> Things to do
1. Mark each statement yes or no by whether the abstract on King George III's letters supports it, and quote the words that decide it. (a) The study examined letters the King wrote in both mentally healthy and apparently mentally ill periods. (b) Seasonal variation served as one of the control conditions. (c) The study found no differences in the letters at the onset of mental derangement.
2. Answer these questions from the abstract on King George III's letters:
(a) Which university is listed with the School of Humanities?
(b) How many control conditions were used?
(c) What techniques did the computational linguistic approach exploit?

> Document segment
===============
The acute mania of King George III: A computational linguistic analysis.

Author information

Neuroscience Research Centre, Molecular and Clinical Science Research Institute, St. George's, University of London (SGUL), London, United Kingdom.
Institute of Archaeology and Antiquity, University of Birmingham, Birmingham, United Kingdom.
School of Humanities, University of Southampton, Southampton, United Kingdom.


We used a computational linguistic approach, exploiting machine learning techniques, to examine the letters written by King George III during mentally healthy and apparently mentally ill periods of his life. The aims of the study were: first, to establish the existence of alterations in the King's written language at the onset of his first manic episode; and secondly to identify salient sources of variation contributing to the changes. Effects on language were sought in two control conditions (politically stressful vs. politically tranquil periods and seasonal variation). We found clear differences in the letter corpus, across a range of different features, in association with the onset of mental derangement, which were driven by a combination of linguistic and information theory features that appeared to be specific to the contrast between acute mania and mental stability. The paucity of existing data relevant to changes in written language in the presence of acute mania suggests that lexical, syntactic and stylometric descriptions of written discourse produced by a cohort of patients with a diagnosis of acute mania will be necessary to support the diagnosis independently and to look for other periods of mental illness of the course of the King's life, and in other historically significant figures with similarly large archives of handwritten documents.
===============
> Provided material
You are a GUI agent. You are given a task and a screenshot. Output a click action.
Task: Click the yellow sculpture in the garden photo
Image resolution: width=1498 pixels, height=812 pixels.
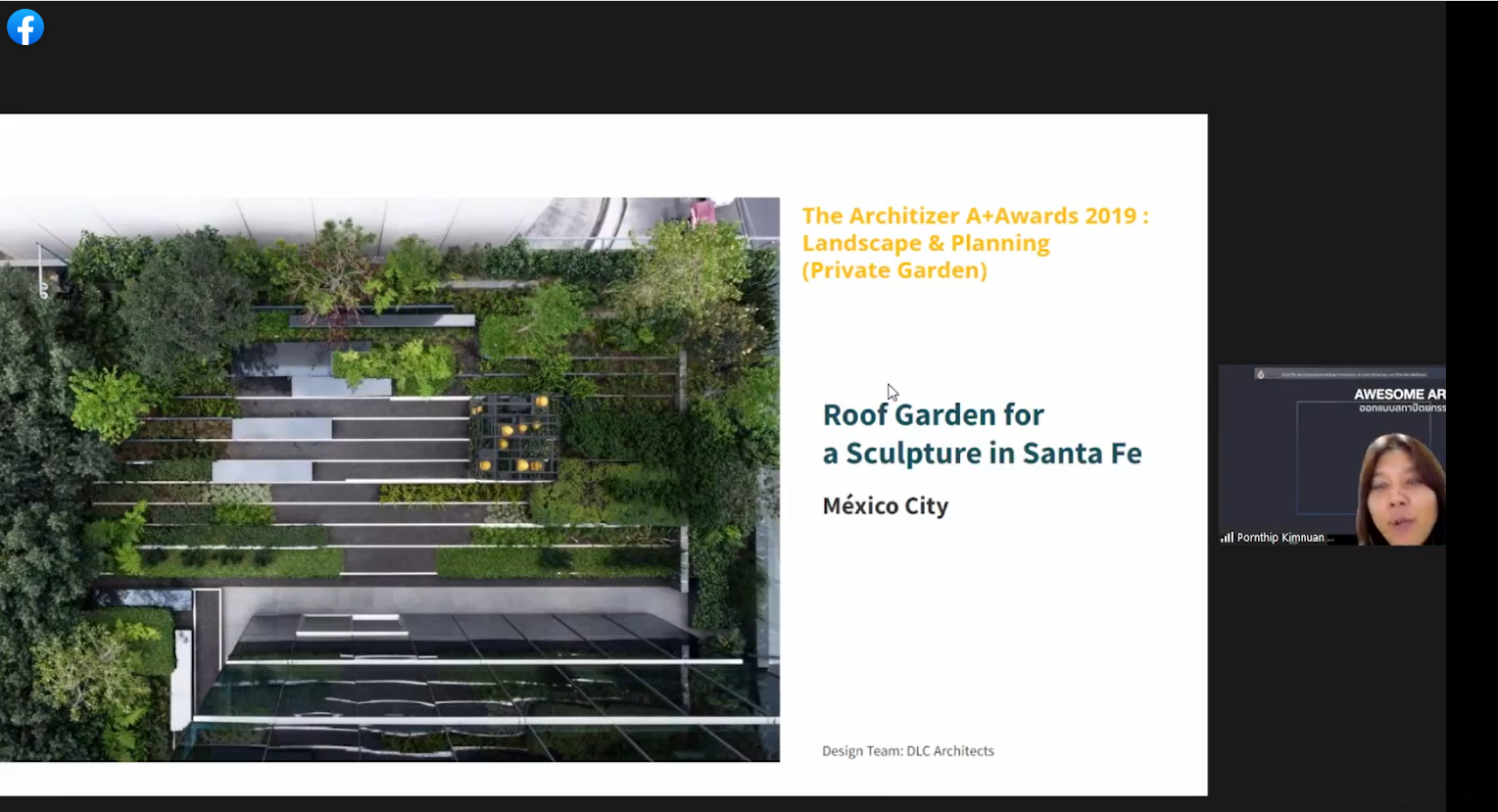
===============
> Answer list
1.
(a) Yes: "examine the letters written by King George III during mentally healthy and apparently mentally ill periods of his life"
(b) Yes: "two control conditions (politically stressful vs. politically tranquil periods and seasonal variation)"
(c) No: "We found clear differences in the letter corpus, across a range of different features, in association with the onset of mental derangement"

2.
(a) The University of Southampton.
(b) Two.
(c) Machine learning techniques.